Saturday, June 19, 2010

Lanzo Folk Art

In the first decade of the 20th century Elena Albert Mars, a painter originally from Nice, started to apply Crochet made by local peasant girls to a local handwoven hempcloth called Trògio in a small town called Lanzo near Turin. Wool threads were used to execute the Crochet.

Many items were made such as wall hangings, cushions, tablemats, bags, curtains and other household items using motifs of flowers, foliage, trees, fruit and scrollwork.

This style of applied "embroidery" became very popular and was even exported mainly to Norway, the UK and the US. Some pieces were commissioned for the famous shop "Lavori Femminili" in Turin. A delegation of girls dressed in the folk costumes of Lanzo brought a few Lanzo embroideries to Rome and donated them to Prince Umberto and Maria José for their wedding in 1930.

The Second World War led to the decline of this technique and it was all but forgotten for a few decades before being "reborn" in the early 1970s by Ester Fornaia Borla who participated in a community effort to revive the folk art of the area. Researching the technique, she discovered old works kept by the descendants of Elena Albert Mars and she then began teaching the art to others. One of her biggest challenges was to reproduce the handwoven hempcloth which by then was no longer produced. She was able to procure an antique loom and learned to weave from the Scuola di Tessitura [School of Weaving] in Turin. Ester was responsible for initiating several local exhibitions with the proceeds of any sale of items going to charity.

Border taken from the Italia Invita 2005 book:


In 1997, after a few years of inactivity, about 20 local women founded the group Ricamare a Lanzo and became part of a larger group called Ricamare in Piemonte initiating annual courses and exhibition. The group is still active today and has participated in the Italia Invita Lace and Embroidery Forums and also their work has been featured in both RAKAM and Ricamo Italiano, two of Italy's foremost needlework publications.

From RAKAM January 2003:


Ester Fornaia Borla is still teaching this technique today and can be reached through the website for Ricamare a Lanzo.

Friday, June 18, 2010

Filet Lace in Turin

Whenever I used to think of Filet lace, I always thought of designs done mostly in Darning stitch or Crochet Filet... Italian Filet from the various regions has really opened my eyes to how different and interesting this ancient art can be.

Right now at the Palazzo Madama in Turin there is a lace exhibit which will be there until the end of the year. This particular display, which consists of 95 pieces of lace including Reticello, Venice Gros Point, Punto in Aria, Filet and types of 17th and 18th century laces, shows the course lace has taken through history. The museum holds over 450 pieces so this is but a small sampling.

If you download their newsletter (at the bottom of the page, click on: SCARICA IL NUMERO O (2MB) - text in Italian), check out the header on top of page 5 for some really unusual needlework with gold and little pieces of coloured stones dating back to the Renaissance which was donated to the museum by Elisa Ricci, foremost Italian needlework scholar, author, collector of the early 20th century. There is a photo of the full piece on the link for the exhibition but it's difficult to see anything, the shot in the newsletter is a closeup of a small section and the gold threads and beads are clearer. There is a full page colour photo of this piece in the book: Tessuti Ricami e Merletti in Italia by Marina Carmignani if you can get your hands on a copy (it's a very expensive book!) though, the text does not go into much detail. This piece alone would be worth going to this exhibit.

● STORED DATA:
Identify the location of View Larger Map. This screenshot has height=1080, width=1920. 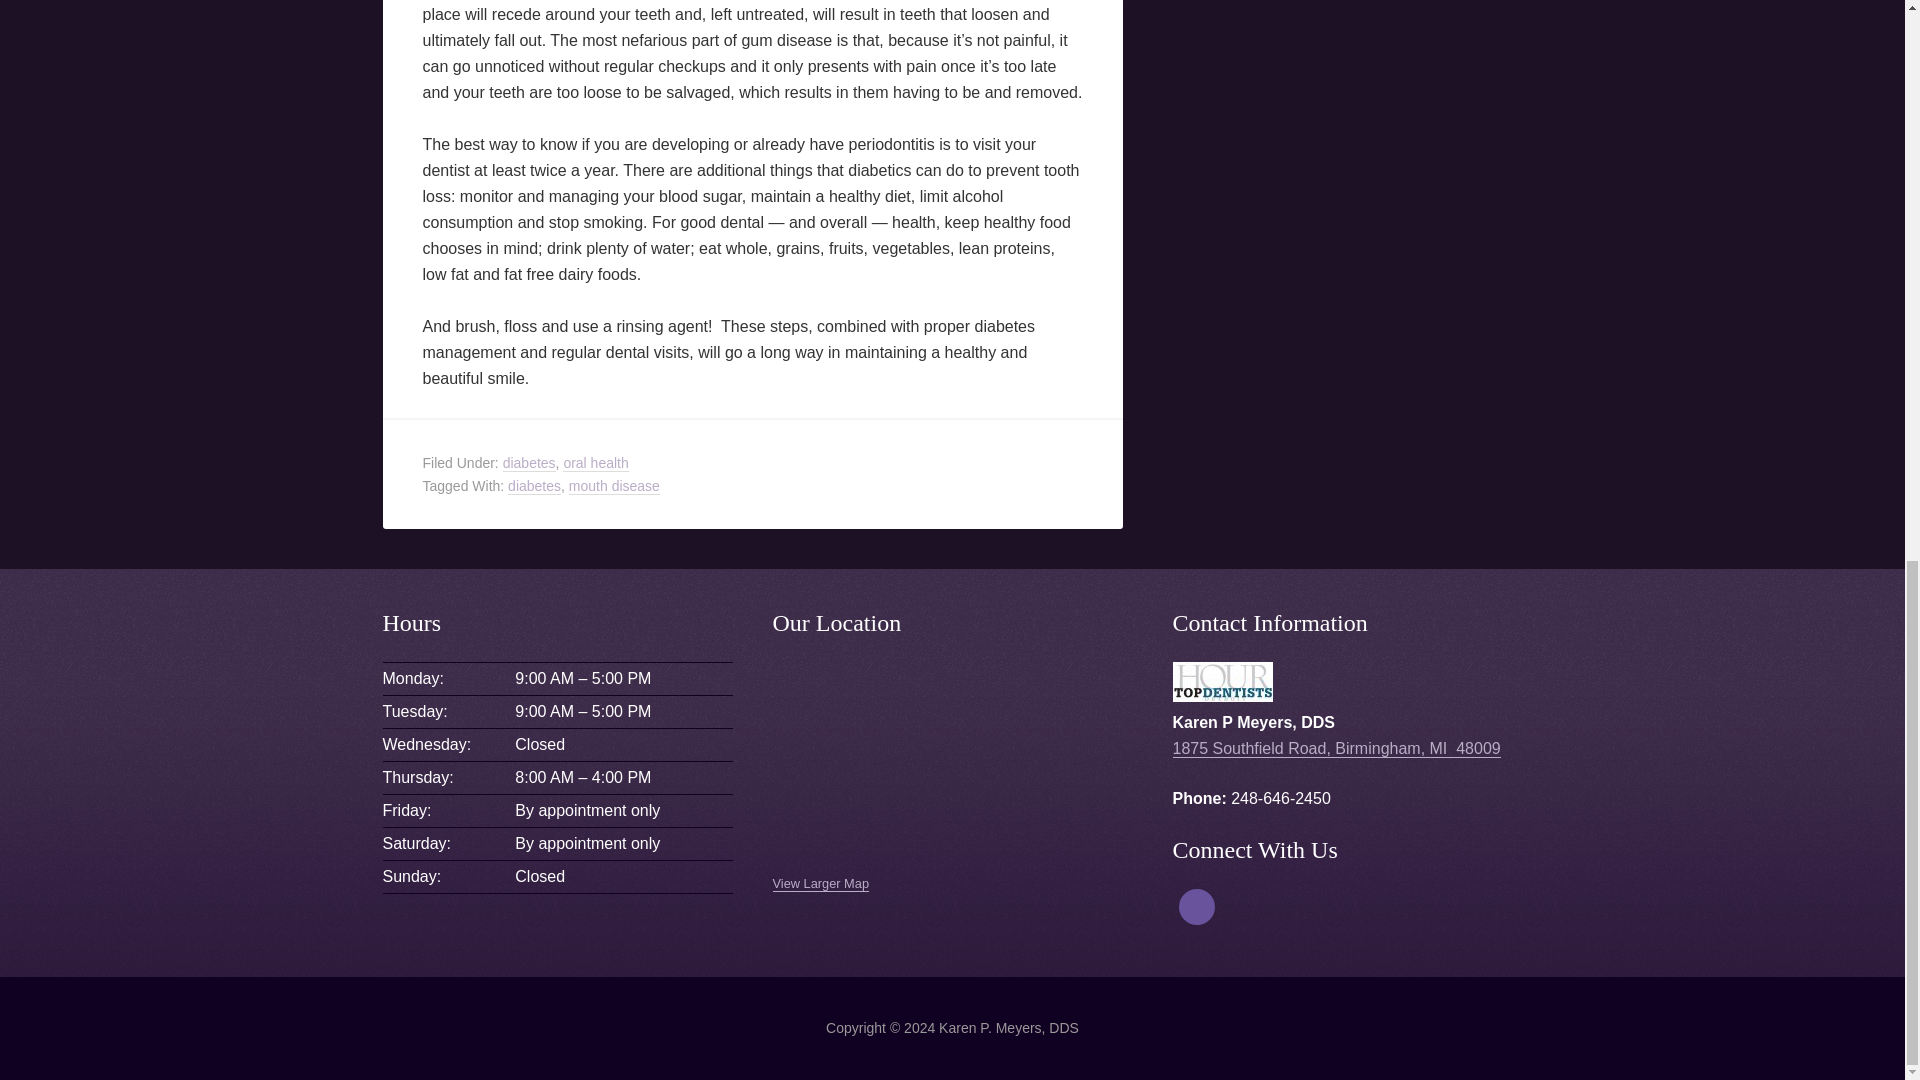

● PROBLEM: Please transcribe the part of the needlework blog text above that begins at the words "Whenever I used" and stops after the words "art can be.".

● REPLY TO THE TASK:
Whenever I used to think of Filet lace, I always thought of designs done mostly in Darning stitch or Crochet Filet... Italian Filet from the various regions has really opened my eyes to how different and interesting this ancient art can be.